• **Input material**
▬▬▬
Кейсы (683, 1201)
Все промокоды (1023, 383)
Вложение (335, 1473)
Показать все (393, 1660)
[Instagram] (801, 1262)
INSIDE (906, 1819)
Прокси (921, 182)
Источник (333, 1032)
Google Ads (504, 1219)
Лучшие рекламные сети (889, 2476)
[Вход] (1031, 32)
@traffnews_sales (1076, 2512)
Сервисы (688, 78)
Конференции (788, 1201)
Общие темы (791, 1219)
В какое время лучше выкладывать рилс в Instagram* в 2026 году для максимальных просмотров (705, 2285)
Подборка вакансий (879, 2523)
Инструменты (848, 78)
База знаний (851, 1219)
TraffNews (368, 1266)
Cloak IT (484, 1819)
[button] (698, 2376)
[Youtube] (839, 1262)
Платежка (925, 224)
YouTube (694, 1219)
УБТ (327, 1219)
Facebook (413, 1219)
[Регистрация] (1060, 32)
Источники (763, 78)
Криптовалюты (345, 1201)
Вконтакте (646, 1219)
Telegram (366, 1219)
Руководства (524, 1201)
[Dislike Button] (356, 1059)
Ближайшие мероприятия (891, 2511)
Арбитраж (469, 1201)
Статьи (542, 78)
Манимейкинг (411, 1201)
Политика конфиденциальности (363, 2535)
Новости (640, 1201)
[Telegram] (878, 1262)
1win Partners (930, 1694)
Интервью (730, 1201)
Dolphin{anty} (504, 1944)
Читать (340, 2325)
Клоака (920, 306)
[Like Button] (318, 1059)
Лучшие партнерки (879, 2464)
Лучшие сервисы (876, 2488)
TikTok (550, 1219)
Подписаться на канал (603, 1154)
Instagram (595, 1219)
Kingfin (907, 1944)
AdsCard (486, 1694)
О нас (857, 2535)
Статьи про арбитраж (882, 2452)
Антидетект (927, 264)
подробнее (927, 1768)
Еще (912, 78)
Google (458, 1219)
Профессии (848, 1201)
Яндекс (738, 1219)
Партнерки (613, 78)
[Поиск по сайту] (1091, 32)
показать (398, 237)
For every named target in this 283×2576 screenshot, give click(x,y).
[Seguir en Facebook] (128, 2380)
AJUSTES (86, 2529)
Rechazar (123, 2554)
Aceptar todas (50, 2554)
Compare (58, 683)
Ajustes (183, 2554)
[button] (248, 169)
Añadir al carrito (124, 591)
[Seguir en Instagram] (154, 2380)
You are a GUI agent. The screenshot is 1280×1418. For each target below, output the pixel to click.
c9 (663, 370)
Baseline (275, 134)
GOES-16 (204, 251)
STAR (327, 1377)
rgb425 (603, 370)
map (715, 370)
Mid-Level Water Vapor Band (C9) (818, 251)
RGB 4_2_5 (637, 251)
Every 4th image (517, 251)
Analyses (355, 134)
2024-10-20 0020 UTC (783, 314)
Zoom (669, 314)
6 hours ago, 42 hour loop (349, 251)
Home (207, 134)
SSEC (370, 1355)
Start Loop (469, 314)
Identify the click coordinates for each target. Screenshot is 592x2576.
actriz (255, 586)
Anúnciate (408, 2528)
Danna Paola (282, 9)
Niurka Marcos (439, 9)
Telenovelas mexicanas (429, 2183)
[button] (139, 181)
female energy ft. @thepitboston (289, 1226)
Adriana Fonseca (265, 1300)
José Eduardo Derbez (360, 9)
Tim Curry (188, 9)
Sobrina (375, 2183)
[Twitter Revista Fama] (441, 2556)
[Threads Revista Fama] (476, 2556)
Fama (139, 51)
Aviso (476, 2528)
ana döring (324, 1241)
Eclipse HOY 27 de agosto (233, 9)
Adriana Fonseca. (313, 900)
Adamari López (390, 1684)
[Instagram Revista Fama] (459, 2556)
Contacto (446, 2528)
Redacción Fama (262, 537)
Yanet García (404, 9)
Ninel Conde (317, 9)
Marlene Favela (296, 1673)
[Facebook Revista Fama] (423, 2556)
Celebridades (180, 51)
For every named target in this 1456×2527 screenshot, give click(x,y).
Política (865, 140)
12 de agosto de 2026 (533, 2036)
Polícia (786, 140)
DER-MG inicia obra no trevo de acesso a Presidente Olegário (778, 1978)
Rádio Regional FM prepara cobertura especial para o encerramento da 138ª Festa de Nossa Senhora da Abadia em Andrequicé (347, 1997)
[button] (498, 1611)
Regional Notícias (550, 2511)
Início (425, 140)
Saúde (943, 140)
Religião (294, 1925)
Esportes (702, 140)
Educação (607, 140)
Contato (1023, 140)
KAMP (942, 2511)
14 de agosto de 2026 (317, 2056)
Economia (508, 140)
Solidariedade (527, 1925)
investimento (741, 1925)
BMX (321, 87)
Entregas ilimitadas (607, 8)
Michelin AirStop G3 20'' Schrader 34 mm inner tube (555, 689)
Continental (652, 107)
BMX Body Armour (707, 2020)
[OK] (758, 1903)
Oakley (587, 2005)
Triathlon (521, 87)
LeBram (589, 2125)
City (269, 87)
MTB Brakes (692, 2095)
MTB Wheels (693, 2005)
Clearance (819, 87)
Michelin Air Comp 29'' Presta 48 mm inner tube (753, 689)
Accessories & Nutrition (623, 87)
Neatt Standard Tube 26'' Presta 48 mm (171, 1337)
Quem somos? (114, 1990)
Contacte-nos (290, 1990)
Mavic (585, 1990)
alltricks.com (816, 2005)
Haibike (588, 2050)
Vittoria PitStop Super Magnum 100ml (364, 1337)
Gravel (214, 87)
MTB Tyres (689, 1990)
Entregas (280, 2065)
▬▬▬
• **Problem statement**
Output all of the data in full, exactly as given.

• **Output for this exercise**
Кейсы (683, 1201)
Все промокоды (1023, 383)
Вложение (335, 1473)
Показать все (393, 1660)
[Instagram] (801, 1262)
INSIDE (906, 1819)
Прокси (921, 182)
Источник (333, 1032)
Google Ads (504, 1219)
Лучшие рекламные сети (889, 2476)
[Вход] (1031, 32)
@traffnews_sales (1076, 2512)
Сервисы (688, 78)
Конференции (788, 1201)
Общие темы (791, 1219)
В какое время лучше выкладывать рилс в Instagram* в 2026 году для максимальных просмотров (705, 2285)
Подборка вакансий (879, 2523)
Инструменты (848, 78)
База знаний (851, 1219)
TraffNews (368, 1266)
Cloak IT (484, 1819)
[button] (698, 2376)
[Youtube] (839, 1262)
Платежка (925, 224)
YouTube (694, 1219)
УБТ (327, 1219)
Facebook (413, 1219)
[Регистрация] (1060, 32)
Источники (763, 78)
Криптовалюты (345, 1201)
Вконтакте (646, 1219)
Telegram (366, 1219)
Руководства (524, 1201)
[Dislike Button] (356, 1059)
Ближайшие мероприятия (891, 2511)
Арбитраж (469, 1201)
Статьи (542, 78)
Манимейкинг (411, 1201)
Политика конфиденциальности (363, 2535)
Новости (640, 1201)
[Telegram] (878, 1262)
1win Partners (930, 1694)
Интервью (730, 1201)
Dolphin{anty} (504, 1944)
Читать (340, 2325)
Клоака (920, 306)
[Like Button] (318, 1059)
Лучшие партнерки (879, 2464)
Лучшие сервисы (876, 2488)
TikTok (550, 1219)
Подписаться на канал (603, 1154)
Instagram (595, 1219)
Kingfin (907, 1944)
AdsCard (486, 1694)
О нас (857, 2535)
Статьи про арбитраж (882, 2452)
Антидетект (927, 264)
подробнее (927, 1768)
Еще (912, 78)
Google (458, 1219)
Профессии (848, 1201)
Яндекс (738, 1219)
Партнерки (613, 78)
[Поиск по сайту] (1091, 32)
показать (398, 237)
For every named target in this 283×2576 screenshot, give click(x,y).
[Seguir en Facebook] (128, 2380)
AJUSTES (86, 2529)
Rechazar (123, 2554)
Aceptar todas (50, 2554)
Compare (58, 683)
Ajustes (183, 2554)
[button] (248, 169)
Añadir al carrito (124, 591)
[Seguir en Instagram] (154, 2380)
You are a GUI agent. The screenshot is 1280×1418. For each target below, output the pixel to click.
c9 (663, 370)
Baseline (275, 134)
GOES-16 (204, 251)
STAR (327, 1377)
rgb425 (603, 370)
map (715, 370)
Mid-Level Water Vapor Band (C9) (818, 251)
RGB 4_2_5 (637, 251)
Every 4th image (517, 251)
Analyses (355, 134)
2024-10-20 0020 UTC (783, 314)
Zoom (669, 314)
6 hours ago, 42 hour loop (349, 251)
Home (207, 134)
SSEC (370, 1355)
Start Loop (469, 314)
Identify the click coordinates for each target. Screenshot is 592x2576.
actriz (255, 586)
Anúnciate (408, 2528)
Danna Paola (282, 9)
Niurka Marcos (439, 9)
Telenovelas mexicanas (429, 2183)
[button] (139, 181)
female energy ft. @thepitboston (289, 1226)
Adriana Fonseca (265, 1300)
José Eduardo Derbez (360, 9)
Tim Curry (188, 9)
Sobrina (375, 2183)
[Twitter Revista Fama] (441, 2556)
[Threads Revista Fama] (476, 2556)
Fama (139, 51)
Aviso (476, 2528)
ana döring (324, 1241)
Eclipse HOY 27 de agosto (233, 9)
Adriana Fonseca. (313, 900)
Adamari López (390, 1684)
[Instagram Revista Fama] (459, 2556)
Contacto (446, 2528)
Redacción Fama (262, 537)
Yanet García (404, 9)
Ninel Conde (317, 9)
Marlene Favela (296, 1673)
[Facebook Revista Fama] (423, 2556)
Celebridades (180, 51)
For every named target in this 1456×2527 screenshot, give click(x,y).
Política (865, 140)
12 de agosto de 2026 (533, 2036)
Polícia (786, 140)
DER-MG inicia obra no trevo de acesso a Presidente Olegário (778, 1978)
Rádio Regional FM prepara cobertura especial para o encerramento da 138ª Festa de Nossa Senhora da Abadia em Andrequicé (347, 1997)
[button] (498, 1611)
Regional Notícias (550, 2511)
Início (425, 140)
Saúde (943, 140)
Religião (294, 1925)
Esportes (702, 140)
Educação (607, 140)
Contato (1023, 140)
KAMP (942, 2511)
14 de agosto de 2026 (317, 2056)
Economia (508, 140)
Solidariedade (527, 1925)
investimento (741, 1925)
BMX (321, 87)
Entregas ilimitadas (607, 8)
Michelin AirStop G3 20'' Schrader 34 mm inner tube (555, 689)
Continental (652, 107)
BMX Body Armour (707, 2020)
[OK] (758, 1903)
Oakley (587, 2005)
Triathlon (521, 87)
LeBram (589, 2125)
City (269, 87)
MTB Brakes (692, 2095)
MTB Wheels (693, 2005)
Clearance (819, 87)
Michelin Air Comp 29'' Presta 48 mm inner tube (753, 689)
Accessories & Nutrition (623, 87)
Neatt Standard Tube 26'' Presta 48 mm (171, 1337)
Quem somos? (114, 1990)
Contacte-nos (290, 1990)
Mavic (585, 1990)
alltricks.com (816, 2005)
Haibike (588, 2050)
Vittoria PitStop Super Magnum 100ml (364, 1337)
Gravel (214, 87)
MTB Tyres (689, 1990)
Entregas (280, 2065)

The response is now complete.